STEP 3) Start cooking! In my case, I knew I wanted to make a spicy, flavorful black bean dip.  So, I started with a can of black bean and a can of diced tomatoes.  I sent them into the blender with a teaspoon each of cumin and chili powder.  I added a few shakes of garlic powder, sea salt, and a liberal pinch of cayenne.

STEP 4) Secure an honest taste tester.  My boyfriend was was nearby, and I know I can depend on his reliable, albeit charming and Southern, honesty (“I don’t really care for that”=”This is disgusting”).  He dutifully took a corn chip piled with the blended beans, and chewed thoughtfully.  “Eh,” he finally determined with a shrug.  “What does it need?” I followed him, “Corn? Something sweet?  Or spicy?? Maybe it should be spicier?”

STEP 5) Revise, taste.  Repeat.  I tried the dip myself and found it to be blander than I’d hoped.  The consistency was also too thin.  I added two chipotle chilies in adobo sauce to the blender and gave it another whirl.  While they gave it nice, smoky kick, they didn’t help the fact that it more closely resembled soup than dip.

STEP 6) Use The Science.  At this point, I knew I had to do something to thicken this up.  It also needed texture.  To that end, I diced an onion and sauteed it over medium heat.  After it was translucent, I dumped in the “dip”.  To fix the consistency, first I would invoke evaporation – how much could this thing cook down? If that failed, I would try adding a bit of cornstarch.  Either way, I had A Plan.  If I hadn’t had A Plan, I would have consulted The Internet for A Plan to rip off.

STEP 6.5) Take a leap.  After it had cooked for a bit, I was thunderstruck by a Great Idea.  I spooned a small amount of The Dip into a bowl, grinning in anticipation. The smell of the cooking chipotles jarred loose the distant memory of a meal I had enjoyed years ago while on vacation in Mexico.  It was shrimp served in a luxurious, buttery chipotle-cinnamon sauce.  Cinnamon!!  Of course!  I eagerly sprinkled the spice onto the beans and lifted it to my mouth in triumph…only to be bitterly, bitterly disappointed.  However, it was worth a try! (Maybe another day, cinnamon-chipotle sauce!)

STEP 7) Fail or gloriously succeed.  Dubiously watching the beans bubble in the saucepan, I was fully prepared for either of these outcomes.  The sink was piled high with spoons and small bowls, smeared with the remains of The Dip at various stages.  It had cooked down to a more dip-like consistency, and the chipotles and cayenne had melded nicely to create a rich, smoky layer of spice.  But it was still missing something.  Suddenly, something from the dusty, forgotten reaches of my brain sang weakly out:  Sweeeeeetness, moron!!  It needs sweetness!

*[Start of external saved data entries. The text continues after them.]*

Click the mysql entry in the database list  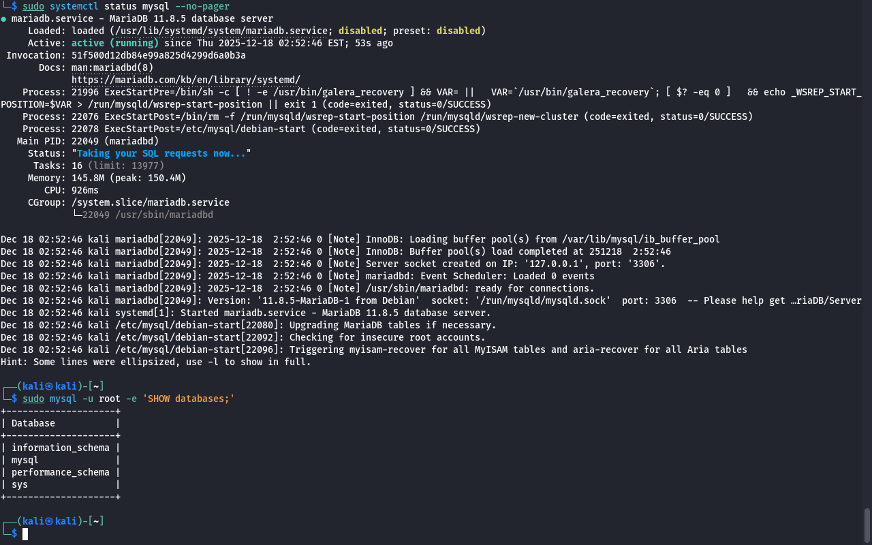pyautogui.click(x=25, y=461)
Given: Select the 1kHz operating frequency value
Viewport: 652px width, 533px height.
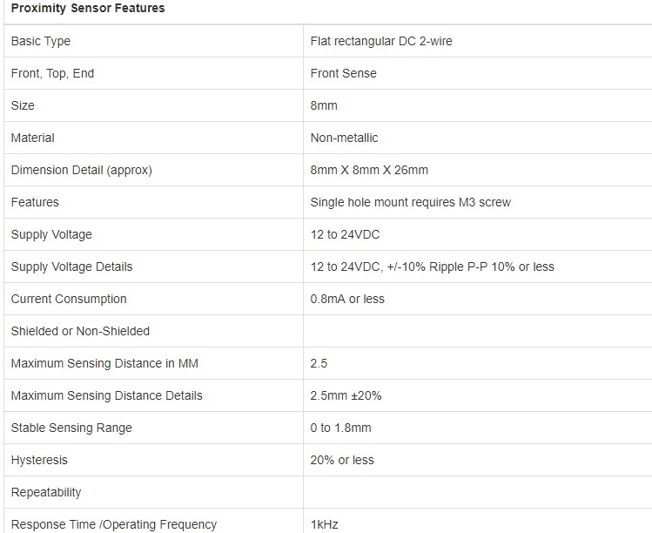Looking at the screenshot, I should [325, 524].
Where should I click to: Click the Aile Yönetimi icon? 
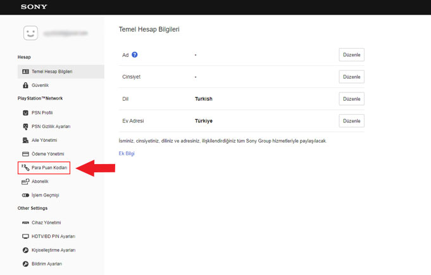pyautogui.click(x=25, y=140)
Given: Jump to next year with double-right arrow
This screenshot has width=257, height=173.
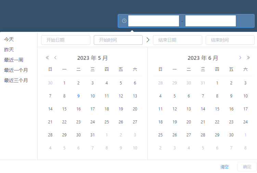Looking at the screenshot, I should pyautogui.click(x=248, y=58).
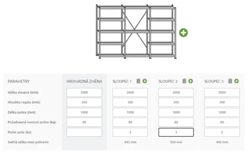Screen dimensions: 249x152
Task: Edit Sloupec 1 shelf depth field
Action: point(130,102)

I made a face.  Sweetness?  Really?  I mean, I guess I could try it.  As I rummaged for sweeteners, I considered the idea carefully.  I HAD put a whole can of tomatoes into the beans, and a time-honored Italian trick to perfecting some sauces is to add sugar or carrots to bring depth of flavor to the tomatoes.  I ended up choosing honey.  I spooned some beans into a ramekin (out of bowls at this point) and added a tiny drop of honey.  Upon tasting it, my eyes widened in disbelief.  It was EXACTLY what the dip was lacking!  I added a teaspoon of honey to the beans on the stove and brought a loaded chip back to the Boyfriend.  He took a bite, then gave me the thumbs up.

I had done it!! I had  invented a recipe!!

And now, you can too.  No drugs required.